(Data items)
_____

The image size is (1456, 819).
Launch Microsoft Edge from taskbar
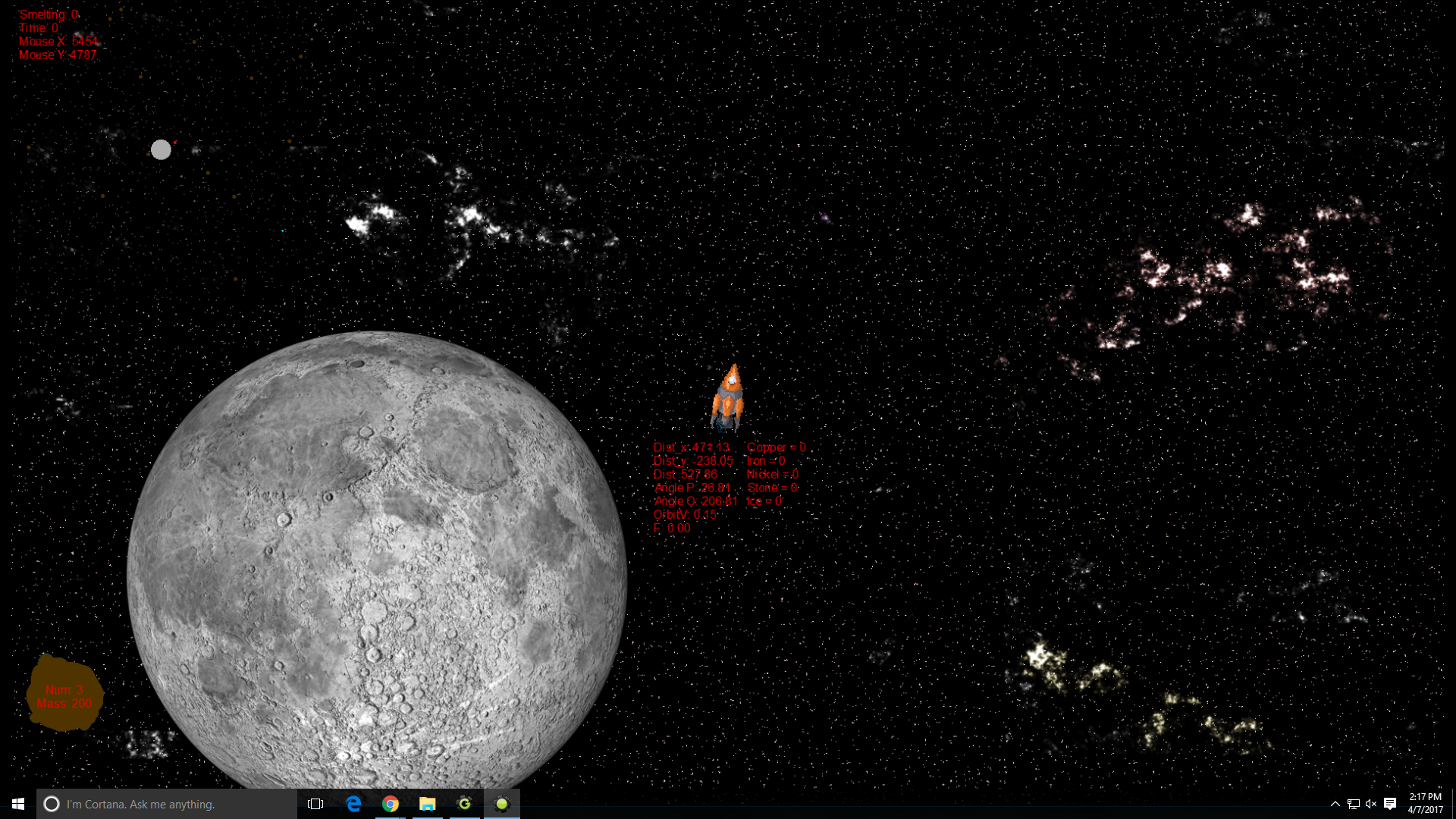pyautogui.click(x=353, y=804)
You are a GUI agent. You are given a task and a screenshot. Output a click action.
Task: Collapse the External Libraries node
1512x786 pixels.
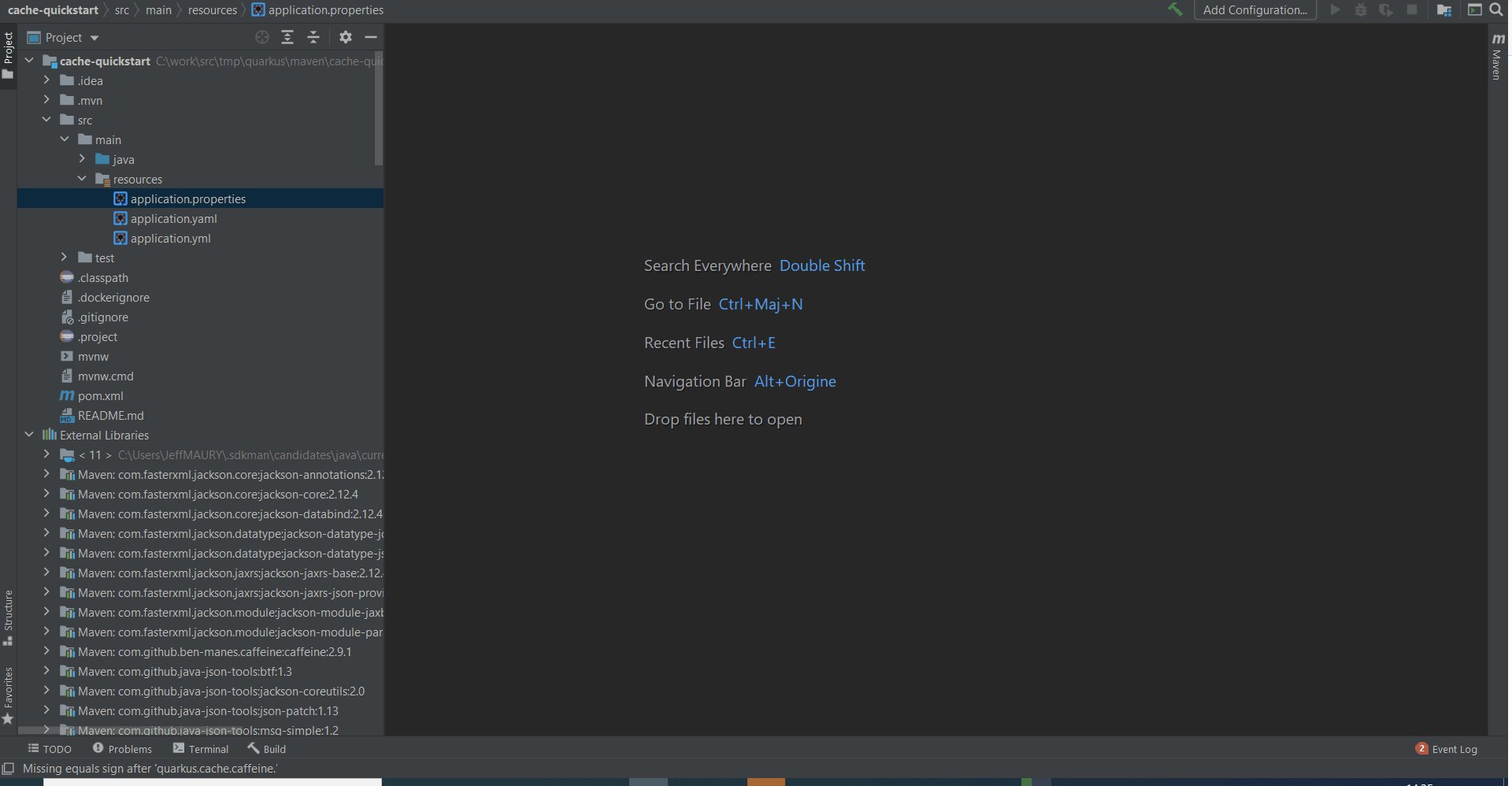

_____

> **Directions for this task**: Restate all entries above exactly, but not the images.

> **Final answer**:
The image size is (1456, 819).
Launch Microsoft Edge from taskbar
pyautogui.click(x=353, y=804)
You are a GUI agent. You are given a task and a screenshot. Output a click action.
Task: Collapse the External Libraries node
1512x786 pixels.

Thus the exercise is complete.